BEGIN SOURCE TEXT
‘Kerala will have a new wave of Covid’; Chief Secretary

The Chief Secretary warned that Kerala may have a new wave of Covid. However, other Indian states are faring better in tackling the Covid. Kerala having a new wave of Covid can have grave repercussions. The state is still reporting a large number of Covid cases on a routine basis.

Kerala’s Chief Secretary, Vishwas Mehta said that the government is already in anticipation of another Covid wave. Meanwhile, the new alert comes after local bypolls are due in the state.

“We have been fighting the Coronavirus since last January. Kerala has the best COVID recovery rate at 98 percent,” he pointed out. Also, the fatality rate was very low, he added. “The COVID-19 spread has reduced now. We need to live with this virus. Each of us needs to ensure our own safety. Till a clear remedy is available, we have no other choice,” he added.
END SOURCE TEXT
List every full sentence that the Kerala Covid report's last paragraph places inside quotation marks.
BEGIN RECORD EXTRACTS
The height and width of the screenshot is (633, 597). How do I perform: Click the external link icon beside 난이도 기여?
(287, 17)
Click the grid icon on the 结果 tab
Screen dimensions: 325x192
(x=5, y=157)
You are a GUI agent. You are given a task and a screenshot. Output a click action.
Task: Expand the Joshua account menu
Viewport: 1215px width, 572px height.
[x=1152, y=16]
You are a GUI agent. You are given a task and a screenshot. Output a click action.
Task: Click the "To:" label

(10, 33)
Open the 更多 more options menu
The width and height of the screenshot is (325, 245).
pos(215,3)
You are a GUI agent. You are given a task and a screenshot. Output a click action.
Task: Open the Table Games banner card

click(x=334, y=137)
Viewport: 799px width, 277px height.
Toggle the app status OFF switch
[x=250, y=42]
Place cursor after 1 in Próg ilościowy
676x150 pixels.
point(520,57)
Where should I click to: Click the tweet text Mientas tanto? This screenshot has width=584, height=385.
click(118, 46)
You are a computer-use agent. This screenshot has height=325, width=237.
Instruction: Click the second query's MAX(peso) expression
END RECORD EXTRACTS
:: WRITTEN ANSWER ::
1. We have been fighting the Coronavirus since last January.
2. Kerala has the best COVID recovery rate at 98 percent.
3. The COVID-19 spread has reduced now.
4. We need to live with this virus.
5. Each of us needs to ensure our own safety.
6. Till a clear remedy is available, we have no other choice.